James Monroe (1758-1831) était un homme d'État américain qui fut le cinquième président des États-Unis (1817-1825). Quatrième président à appartenir à la "dynastie de Virginie" et dernier de la génération des Pères fondateurs à occuper cette fonction, Monroe est principalement connu pour la doctrine Monroe et l'ère des bons sentiments.
Jeunesse et révolution
James Monroe vit le jour le 28 avril 1758 dans le comté de Westmoreland, en Virginie. Il était le fils aîné de Spence Monroe, un artisan, et d'Elizabeth Jones Monroe, la fille d'une famille de riches immigrants gallois. James grandit dans la ferme familiale de 600 acres où il était né et, à l'âge de onze ans, il fut inscrit à la Campbelltown Academy, considérée comme la meilleure école de Virginie. Il y excella en latin et en mathématiques et se lia d'amitié avec son camarade John Marshall, futur président de la Cour suprême des États-Unis. Au début des années 1770, les deux parents de Monroe moururent, ce qui l'obligea à abandonner l'école pour s'occuper de ses jeunes frères et sœurs et de la propriété dont il avait hérité et qui comprenait plusieurs esclaves. En 1774, Monroe put retourner à l'école et fréquenta le College of William and Mary, où il s'impliqua de plus en plus dans la politique du parti whig et dans l'opposition aux taxes parlementaires.
Au cours des dix dernières années, le Parlement britannique avait imposé aux colonies une série d'impôts directs que les Whigs américains, ou "Patriotes", avaient condamnés comme inconstitutionnels, au motif qu'ils n'étaient pas représentés au Parlement. Le conflit s'aggrava progressivement jusqu'à ce que, en avril 1775, la guerre d'Indépendance américaine éclate entre la Grande-Bretagne et les colonies rebelles. Dans les jours précédant la guerre, Lord Dunmore, gouverneur royal de Virginie, dissolut l'organe législatif élu de la colonie, la Chambre des bourgeois de Virginie, et envoya des soldats britanniques confisquer les armes et les munitions appartenant aux milices de la colonie. Outrés, Monroe et des centaines d'autres Virginiens suivirent le leader patriote Patrick Henry jusqu'au manoir du gouverneur à Williamsburg, pour exiger la restitution des armes; le conflit, connu plus tard sous le nom d'incident de la poudre à canon (Gunpowder Incident), fut désamorcé lorsque Dunmore accepta de verser 330 livres aux Patriotes. Monroe, estimant que ce n'était pas suffisant, s'introduisit ensuite dans le manoir du gouverneur avec 23 autres étudiants et vola des centaines de mousquets et d'épées pour la cause patriote.

■ Consigne 1: Retranscrivez mot pour mot le passage du texte sur James Monroe qui va de « James Monroe (1758-1831) » jusqu'à « des bons sentiments. ».
Le texte sur James Monroe et les enregistrements n'ont aucun rapport entre eux.

■ Jeu de données:
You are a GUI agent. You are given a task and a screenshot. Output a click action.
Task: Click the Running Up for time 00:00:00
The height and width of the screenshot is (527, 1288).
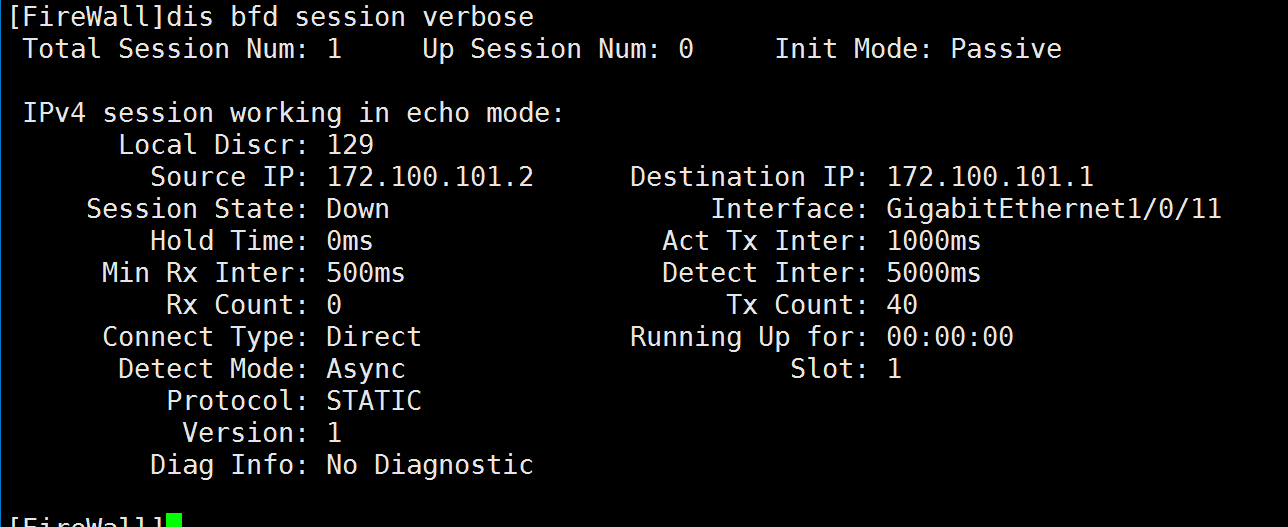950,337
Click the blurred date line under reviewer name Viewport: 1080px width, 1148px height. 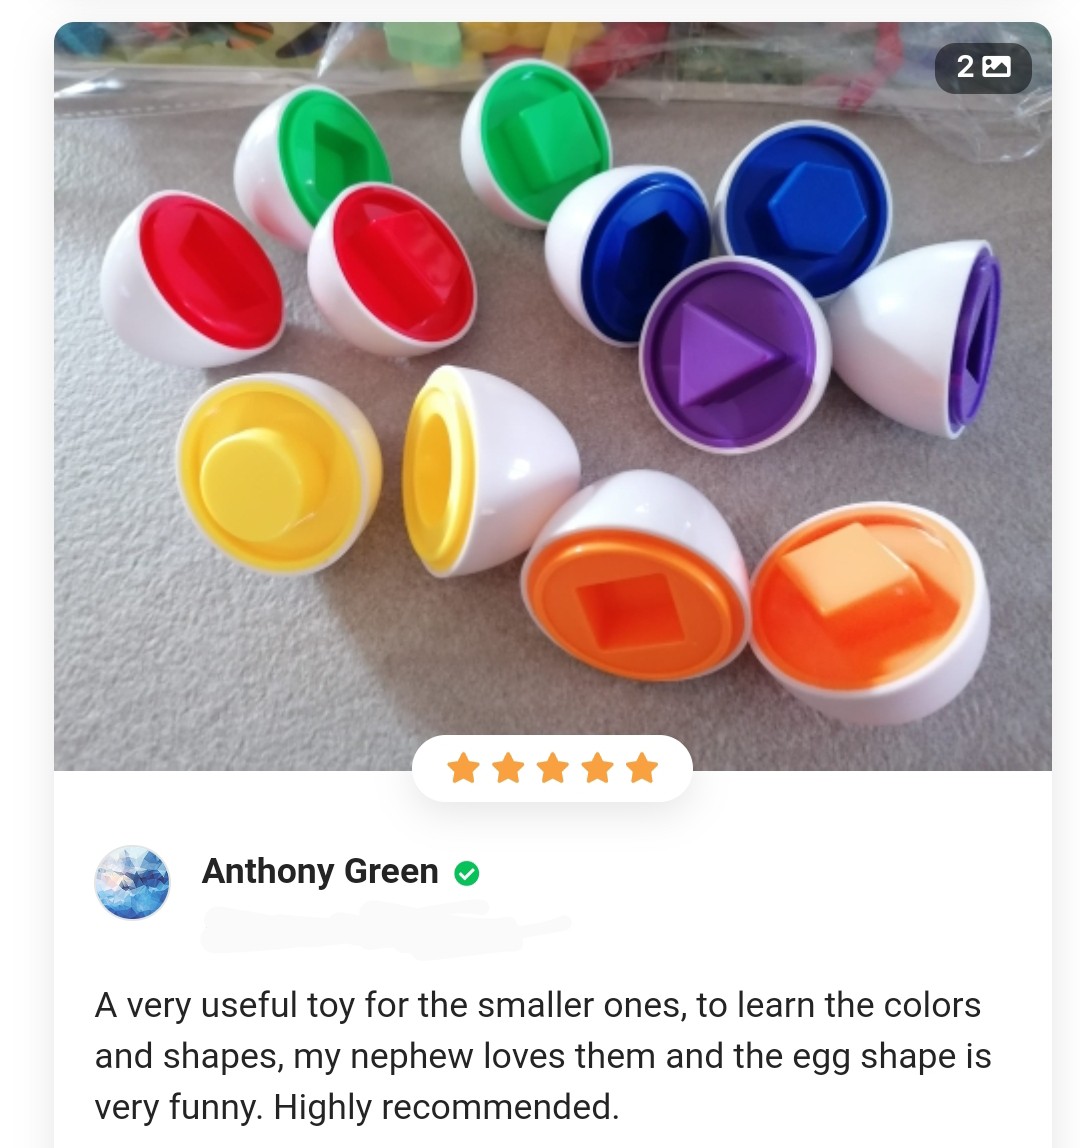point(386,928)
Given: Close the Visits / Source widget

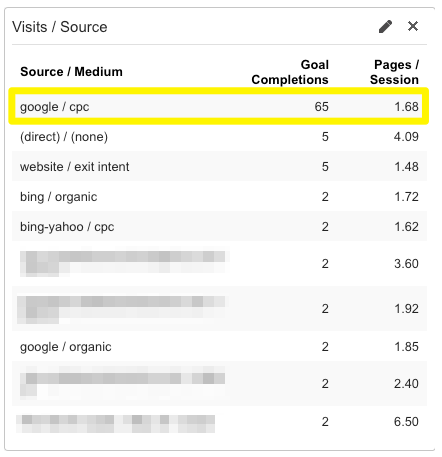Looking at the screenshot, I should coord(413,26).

==

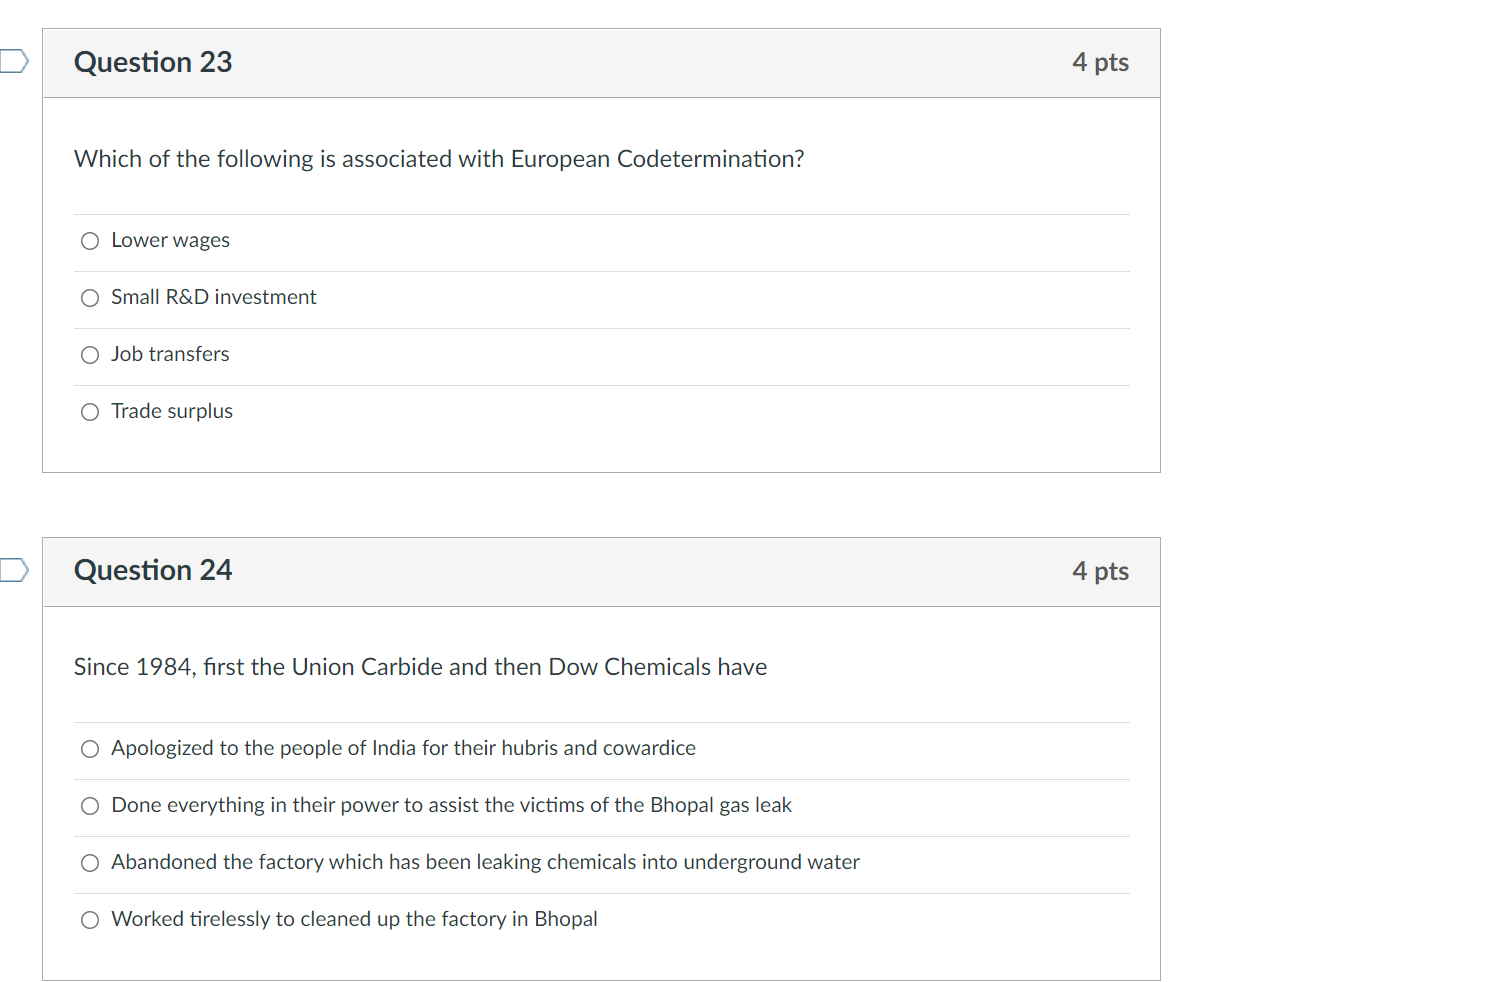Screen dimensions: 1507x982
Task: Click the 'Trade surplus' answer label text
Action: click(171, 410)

■ Consigne 2: Présentez sous forme de tableau Markdown, avec les colonnes « Numéro » et « Ligne », les lignes des enregistrements allant de celle qui contient « Screen dimensions: 1507x982 » jusqu'à celle qui contient « Action: click(171, 410) », ces deux lignes comprises et sans les lignes vides. Laissez les images hors de la réponse, s'il vous plaît.

■ Réponse rédigée 1:
James Monroe (1758-1831) était un homme d'État américain qui fut le cinquième président des États-Unis (1817-1825). Quatrième président à appartenir à la "dynastie de Virginie" et dernier de la génération des Pères fondateurs à occuper cette fonction, Monroe est principalement connu pour la doctrine Monroe et l'ère des bons sentiments.

■ Réponse rédigée 2:
| Numéro | Ligne |
|---|---|
| 1 | Screen dimensions: 1507x982 |
| 2 | Task: Click the 'Trade surplus' answer label text |
| 3 | Action: click(171, 410) |